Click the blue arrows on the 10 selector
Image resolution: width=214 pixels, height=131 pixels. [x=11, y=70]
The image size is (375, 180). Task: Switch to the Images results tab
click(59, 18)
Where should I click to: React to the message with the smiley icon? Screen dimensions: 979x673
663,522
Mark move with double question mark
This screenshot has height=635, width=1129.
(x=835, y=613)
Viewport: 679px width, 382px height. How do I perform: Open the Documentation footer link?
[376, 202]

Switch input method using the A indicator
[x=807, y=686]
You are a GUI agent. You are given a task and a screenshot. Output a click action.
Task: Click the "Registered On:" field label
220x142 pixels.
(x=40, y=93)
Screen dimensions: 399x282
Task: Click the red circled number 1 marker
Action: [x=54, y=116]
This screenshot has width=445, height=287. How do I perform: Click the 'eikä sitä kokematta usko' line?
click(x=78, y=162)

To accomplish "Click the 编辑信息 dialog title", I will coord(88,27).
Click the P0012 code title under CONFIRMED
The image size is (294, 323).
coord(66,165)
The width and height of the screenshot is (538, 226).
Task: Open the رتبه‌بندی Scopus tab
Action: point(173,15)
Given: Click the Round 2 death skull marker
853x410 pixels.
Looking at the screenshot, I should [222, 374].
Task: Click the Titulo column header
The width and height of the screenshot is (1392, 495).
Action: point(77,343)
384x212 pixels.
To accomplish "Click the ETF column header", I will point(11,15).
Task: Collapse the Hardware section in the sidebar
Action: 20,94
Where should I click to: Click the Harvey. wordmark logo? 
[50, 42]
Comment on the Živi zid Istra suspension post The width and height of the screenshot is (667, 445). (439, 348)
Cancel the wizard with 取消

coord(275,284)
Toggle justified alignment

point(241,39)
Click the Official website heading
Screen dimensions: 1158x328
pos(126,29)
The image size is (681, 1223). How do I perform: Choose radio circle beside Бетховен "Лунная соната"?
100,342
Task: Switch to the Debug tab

━━━━━━━━━━━━━━━━━━━━

> **BRIEF**:
Rewrite the items above, changing every "column header" to "column heading" and keeping everything else the same.

> **WRITTEN REPLY**:
Click the blue arrows on the 10 selector
Image resolution: width=214 pixels, height=131 pixels. [x=11, y=70]
The image size is (375, 180). Task: Switch to the Images results tab
click(59, 18)
Where should I click to: React to the message with the smiley icon? Screen dimensions: 979x673
663,522
Mark move with double question mark
This screenshot has height=635, width=1129.
(x=835, y=613)
Viewport: 679px width, 382px height. How do I perform: Open the Documentation footer link?
[376, 202]

Switch input method using the A indicator
[x=807, y=686]
You are a GUI agent. You are given a task and a screenshot. Output a click action.
Task: Click the "Registered On:" field label
220x142 pixels.
(x=40, y=93)
Screen dimensions: 399x282
Task: Click the red circled number 1 marker
Action: [x=54, y=116]
This screenshot has width=445, height=287. How do I perform: Click the 'eikä sitä kokematta usko' line?
click(x=78, y=162)

To accomplish "Click the 编辑信息 dialog title", I will coord(88,27).
Click the P0012 code title under CONFIRMED
The image size is (294, 323).
coord(66,165)
The width and height of the screenshot is (538, 226).
Task: Open the رتبه‌بندی Scopus tab
Action: point(173,15)
Given: Click the Round 2 death skull marker
853x410 pixels.
Looking at the screenshot, I should [222, 374].
Task: Click the Titulo column heading
The width and height of the screenshot is (1392, 495).
Action: point(77,343)
384x212 pixels.
To accomplish "Click the ETF column heading", I will point(11,15).
Task: Collapse the Hardware section in the sidebar
Action: 20,94
Where should I click to: Click the Harvey. wordmark logo? 
[50, 42]
Comment on the Živi zid Istra suspension post The width and height of the screenshot is (667, 445). (439, 348)
Cancel the wizard with 取消

coord(275,284)
Toggle justified alignment

point(241,39)
Click the Official website heading
Screen dimensions: 1158x328
pos(126,29)
The image size is (681, 1223). How do I perform: Choose radio circle beside Бетховен "Лунная соната"?
100,342
Task: Switch to the Debug tab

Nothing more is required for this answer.